BY ERIC ENGLE
Judge Guido Calabresi, former Yale Law School dean and current YLS professor and Circuit Court Judge on the Second Circuit Court of Appeals in New Haven, delivered a lecture to HLS students on Sunday, April 5, entitled “What Does a Catholic Judge Do When the Law is Wrong?”
Calabresi’s first question was an unexpectedly religious one: “How can somebody of faith even be a judge,” given Jesus’s words in the seventh chapter of Matthew, “Judge not, lest ye be judged?” Calabresi answered by explaining that a judge, while required to play his or her part in protecting the broader society by convicting the guilty, must never render a personal judgment – must never, in his words, see a defendant as “scum.” For even the most guilty defendant may still have used his or her free will in committing the crime “slightly less wrongly” than he could have, and may consequently, in the end, “be saved” (go to Heaven), while the haughty judge “is lost” because of his “judgmentalism”. To illustrate his idea of “non-judgmentalism”, Calabresi presented the dilemma to the students: should a person harbor fugitives fleeing war regardless of their political views or even past actions? According to Calabresi, correctly resolving such moral dilemmas is the essence of judging.

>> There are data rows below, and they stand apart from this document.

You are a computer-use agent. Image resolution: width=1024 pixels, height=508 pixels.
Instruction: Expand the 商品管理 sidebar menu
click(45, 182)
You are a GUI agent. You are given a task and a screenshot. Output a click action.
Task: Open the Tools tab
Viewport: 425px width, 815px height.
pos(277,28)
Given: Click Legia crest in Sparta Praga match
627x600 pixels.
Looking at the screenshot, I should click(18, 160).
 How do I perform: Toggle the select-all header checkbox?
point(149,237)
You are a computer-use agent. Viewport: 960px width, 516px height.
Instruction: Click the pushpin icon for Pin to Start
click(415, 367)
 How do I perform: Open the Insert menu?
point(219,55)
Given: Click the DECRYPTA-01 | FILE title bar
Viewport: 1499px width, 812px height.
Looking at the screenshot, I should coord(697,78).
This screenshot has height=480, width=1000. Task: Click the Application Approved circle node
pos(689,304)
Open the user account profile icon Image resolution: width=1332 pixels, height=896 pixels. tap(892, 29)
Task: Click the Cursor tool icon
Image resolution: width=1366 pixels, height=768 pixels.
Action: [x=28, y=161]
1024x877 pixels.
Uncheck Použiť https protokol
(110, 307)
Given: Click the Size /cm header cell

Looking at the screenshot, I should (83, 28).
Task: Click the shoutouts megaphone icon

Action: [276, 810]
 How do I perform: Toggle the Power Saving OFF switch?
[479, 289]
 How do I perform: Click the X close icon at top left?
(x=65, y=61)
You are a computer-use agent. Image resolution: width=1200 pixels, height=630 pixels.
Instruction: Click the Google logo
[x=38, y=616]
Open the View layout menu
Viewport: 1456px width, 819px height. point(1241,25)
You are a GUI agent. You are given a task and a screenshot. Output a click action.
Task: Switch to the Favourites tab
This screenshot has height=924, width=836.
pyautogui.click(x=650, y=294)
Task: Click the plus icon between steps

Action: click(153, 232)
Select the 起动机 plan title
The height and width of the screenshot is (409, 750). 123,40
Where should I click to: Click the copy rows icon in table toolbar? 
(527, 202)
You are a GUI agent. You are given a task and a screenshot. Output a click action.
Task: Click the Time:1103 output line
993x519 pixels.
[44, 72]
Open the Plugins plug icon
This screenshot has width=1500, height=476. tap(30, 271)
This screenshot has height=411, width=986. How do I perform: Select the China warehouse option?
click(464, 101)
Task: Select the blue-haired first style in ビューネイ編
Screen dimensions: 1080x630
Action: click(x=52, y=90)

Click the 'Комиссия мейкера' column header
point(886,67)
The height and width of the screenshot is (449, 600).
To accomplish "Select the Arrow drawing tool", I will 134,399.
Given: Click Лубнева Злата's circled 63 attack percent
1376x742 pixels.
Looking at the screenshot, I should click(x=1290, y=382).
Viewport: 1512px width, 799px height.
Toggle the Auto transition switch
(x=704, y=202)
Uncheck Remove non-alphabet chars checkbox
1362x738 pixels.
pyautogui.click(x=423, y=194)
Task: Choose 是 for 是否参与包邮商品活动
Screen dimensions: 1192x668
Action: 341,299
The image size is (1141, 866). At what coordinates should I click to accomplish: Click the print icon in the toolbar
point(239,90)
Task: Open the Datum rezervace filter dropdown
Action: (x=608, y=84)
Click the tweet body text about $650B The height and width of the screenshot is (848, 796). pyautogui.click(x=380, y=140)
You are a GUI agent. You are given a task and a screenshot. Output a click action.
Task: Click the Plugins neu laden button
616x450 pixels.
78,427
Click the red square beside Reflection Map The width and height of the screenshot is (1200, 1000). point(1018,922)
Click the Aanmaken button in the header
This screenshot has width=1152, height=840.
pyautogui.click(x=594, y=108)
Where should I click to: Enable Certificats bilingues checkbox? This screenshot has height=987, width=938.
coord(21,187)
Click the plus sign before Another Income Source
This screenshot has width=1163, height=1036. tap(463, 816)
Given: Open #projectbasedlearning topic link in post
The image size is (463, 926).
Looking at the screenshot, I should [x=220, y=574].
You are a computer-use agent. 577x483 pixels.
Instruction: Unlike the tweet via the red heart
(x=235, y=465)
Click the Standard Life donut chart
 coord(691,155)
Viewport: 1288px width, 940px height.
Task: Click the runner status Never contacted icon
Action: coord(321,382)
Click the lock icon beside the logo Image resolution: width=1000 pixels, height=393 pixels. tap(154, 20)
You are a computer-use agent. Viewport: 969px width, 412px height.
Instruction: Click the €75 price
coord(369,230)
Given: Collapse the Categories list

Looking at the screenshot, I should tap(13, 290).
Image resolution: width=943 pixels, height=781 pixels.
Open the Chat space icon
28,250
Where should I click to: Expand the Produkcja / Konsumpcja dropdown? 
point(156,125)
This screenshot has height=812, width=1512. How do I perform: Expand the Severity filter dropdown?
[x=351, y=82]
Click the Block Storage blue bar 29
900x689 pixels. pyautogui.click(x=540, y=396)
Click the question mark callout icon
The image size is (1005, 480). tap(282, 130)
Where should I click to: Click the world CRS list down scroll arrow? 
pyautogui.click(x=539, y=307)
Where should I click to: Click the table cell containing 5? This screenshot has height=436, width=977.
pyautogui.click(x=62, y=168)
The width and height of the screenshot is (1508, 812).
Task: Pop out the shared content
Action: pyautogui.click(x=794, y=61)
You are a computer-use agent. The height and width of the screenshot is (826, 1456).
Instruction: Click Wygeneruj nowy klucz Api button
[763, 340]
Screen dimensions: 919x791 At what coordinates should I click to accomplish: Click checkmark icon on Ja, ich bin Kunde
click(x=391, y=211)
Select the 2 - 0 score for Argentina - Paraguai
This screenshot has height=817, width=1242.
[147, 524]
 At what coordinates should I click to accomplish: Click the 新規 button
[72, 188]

Calabresi’s fundamental query was: How can one judge in a case where a law with which one disagrees seems to compel a judgment that one views as deeply immoral? Calabresi presented four possible responses, using the example of capital punishment:
1) The judge can recuse him-or-herself. Calabresi refuses to take that option, for he feels it would be like Pontius Pilate, a way to wash one’s own hands of the unfair outcome. He also justifies non-recusal because it would lead to an unbalanced bench on the particular issue.
2) One can rationalize, arguing in a results-oriented way from the desired result, twisting the law to reach that result. Calabresi referred to that as judicial nullification. While Calabresi supports jury nullification as a bar to tyranny, he expressed opposition to judicial nullification on similar grounds.
3) The judge can be simply an automaton, a robot, “la bouche de la loi” (“the mouth of the law”). Calabresi rejected that option too because this, in his view, represents a dehumanization of judges. Calabresi gave examples of judges who became automatons on issues such as the fugitive slave law and racial discrimination; these judges, in his view, were fallen giants who failed in their quest to reconcile their consciences with the law.
4) Calabresi argued that the judge facing an unfair law should hit the books – research the law, including its history, to be certain that the unfair law isn’t really just misconstrued. Calabresi told a story of research he did while clerking for Supreme Court Justice Hugo Black to argue that a faith in the ultimate justness of the law is often rewarded, if one simply looks long enough and thinks hard (and creatively) enough. This then is Calabresi’s answer: when the law looks bad, do not abandon your faith in it.
But what of the case when, after sleepless nights of attempting to find a path through the law to the just result, a judge has to admit defeat? Calabresi is unequivocal on this situation: his job requires him, in such a situation, to follow the law and bear the burden to his conscience in whatever way he can. That, says Calabresi, is part of the job of a judge, the particular “cross” that some judges will have to bear, and take responsibility for.
In the question and answer session that followed, queries focused on critical legal studies and natural law. Calabresi stated that he does not believe that law is indeterminate. Indeed, to apply Saint Augustine’s saying “lex mala, lex nulla” (“a bad law is no law”) would be an example of judicial nullification, according to Calabresi.
Calabresi was also pressed on his jurisprudential stance on abortion. Calabresi speculated on what the United States might have looked like if Roe v. Wade had acknowledged that life was being taken, but decided that the value of equality between the sexes required abortion anyways. In his view, such reasoning would have de-militarized the debate over abortion by recognizing that both sides had legitimate Constitutional claims.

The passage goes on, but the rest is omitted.